O Acidente de trabalho é todo evento inesperado que ocorre no ambiente de trabalho, durante o exercício das atividades profissionais, ou ainda, a caminho do trabalho.
Também se enquadra em acidente de trabalho aqueles ocorridos sem Carteira de Trabalho assinada quando configurado o vínculo empregatício, bem como os incidentes em período de experiência.
Sabe-se que há diversos impactos do acidente de trabalho na saúde do trabalhador, a depender do acidentes, às vezes os impactos são até mesmo imensuráveis, isto é, muito difícil de entender a extensão dos danos causados.
Os impactos de um acidente de trabalho na saúde do trabalhador podem ser diversos, e com diferentes gravidades a depender do incidente ocorrido.

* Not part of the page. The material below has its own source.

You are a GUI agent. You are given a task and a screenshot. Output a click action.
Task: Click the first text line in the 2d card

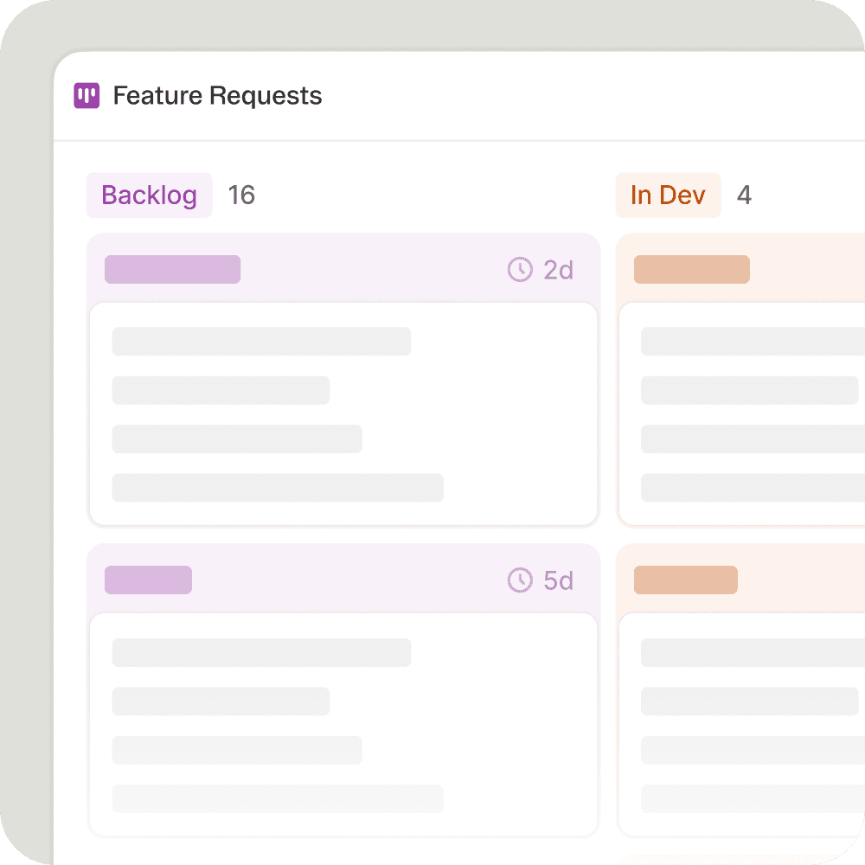point(261,342)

Devido ao acidente, o trabalhador pode ter desenvolvido algum tipo de debilidade em decorrência das lesões físicas, tais como fraturas, cortes e contusões.
Bem como, a saúde mental do trabalhador também pode ser afetada em razão da incapacidade temporária de exercer suas atividades laborais, ou ainda, a preocupação com os impactos financeiros do acidente.
Por outro lado, a depender da gravidade do incidente de trabalho, o trabalhador pode ficar temporária ou permanentemente debilitado, ou seja, incapaz de realizar suas funções.
Tal situação pode levar o trabalhador a diminuição de renda, e consequentemente dificuldades financeiras.
Por óbvio, as consequências de um acidente laboral podem afetar, e muito, a qualidade de vida de um trabalhador, isso porque limita sua capacidade de realizar atividades diárias e de lazer.
A debilidade afeta não somente as atividades laborais, mas a vida do trabalhador como um todo, de modo que, pode acabar afetando também suas relações pessoais e familiares.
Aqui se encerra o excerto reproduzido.